2. **Sequence Creation**:
   - Create input sequences and corresponding next words.
   - Encode these sequences as one-hot vectors.

3. **Model Building and Training**:
   - Define a Sequential model with LSTM layers and a Dense layer.
   - Compile the model with categorical crossentropy loss and RMSprop optimizer.
   - Train the model on the prepared data.

4. **Text Generation**:
   - Define functions to predict the next word and generate text based on input sequences.

In [1]:
# Import Libraries and model
import random
import pickle

import numpy as np
import pandas as pd
from nltk.tokenize import RegexpTokenizer

from tensorflow.keras.models import Sequential, load_model
from tensorflow.keras.layers import LSTM, Dense, Activation
from tensorflow.keras.optimizers import RMSprop

1. **Data Preparation**

In [2]:
text_df = pd.read_csv("fake_or_real_news.csv")

In [3]:
# Convert the 'text' column of the DataFrame to a list
text = list(text_df.text.values)

# Join all the text strings in the list into a single string, separated by spaces
joined_text = " ".join(text)

In [4]:
# Extract the first 100,000 characters 
partial_text = joined_text[:500000]

# If your computer is strong enough, you can change it into 1M characters, the text generator will perform better

In [5]:
# Create a tokenizer that matches words containing alphanumeric characters
tokenizer = RegexpTokenizer(r"\w+")

# Convert the partial_text string to lowercase and tokenize it into words
tokens = tokenizer.tokenize(partial_text.lower())

In [6]:
# Find all unique tokens in the list of tokens
unique_tokens = np.unique(tokens)

# Create a dictionary mapping each unique token to its index
unique_token_index = {token: idx for idx, token in enumerate(unique_tokens)}

2. **Sequence Creation**

In [7]:
# Set the number of words in each input sequence
n_words = 10

# Initialize lists for input sequences and the next word
input_words = []
next_words = []

# Create pairs of input sequences and the next word
for i in range(len(tokens) - n_words):
    input_words.append(tokens[i:i + n_words])
    next_words.append(tokens[i + n_words])

In [8]:
# Create a NumPy array X to store input sequences
X = np.zeros((len(input_words), n_words, len(unique_tokens)), dtype=bool)
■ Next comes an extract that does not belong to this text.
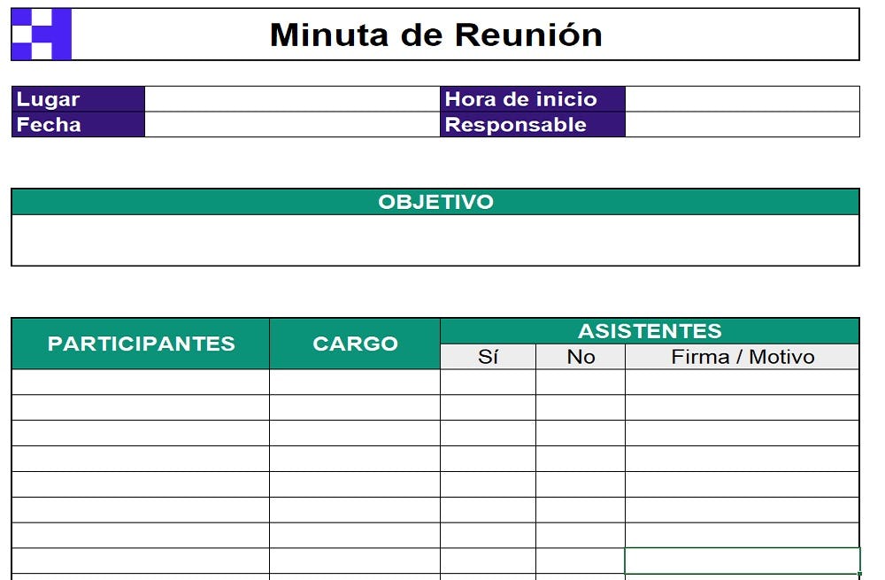Screen dimensions: 885x580
Task: Select the Sí subheader cell
Action: point(488,357)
# Create a NumPy array y to store the next word for each input sequence
y = np.zeros((len(next_words), len(unique_tokens)), dtype=bool)

In [9]:
# Iterate over input sequences
for i, words in enumerate(input_words):
    # Iterate over words in each input sequence
    for j, word in enumerate(words):
        # Encode each word as a one-hot vector in the X array
        X[i, j, unique_token_index[word]] = 1
    # Encode the next word as a one-hot vector in the y array
    y[i, unique_token_index[next_words[i]]] = 1

3. **Model Building and Training**

In [None]:
# Initialize a sequential model
model = Sequential()

# Add the first LSTM layer with 128 units, returning sequences
model.add(LSTM(128, input_shape=(n_words, len(unique_tokens)), return_sequences=True))

# Add the second LSTM layer with 128 units
model.add(LSTM(128))

# Add a Dense layer with units equal to the number of unique tokens
model.add(Dense(len(unique_tokens)))

# Add a softmax activation layer to convert outputs to probabilities
model.add(Activation("softmax"))

In [11]:
# Compile the model with categorical crossentropy loss, RMSprop optimizer, and accuracy metric
model.compile(loss="categorical_crossentropy", optimizer=RMSprop(learning_rate=0.01), metrics=["accuracy"])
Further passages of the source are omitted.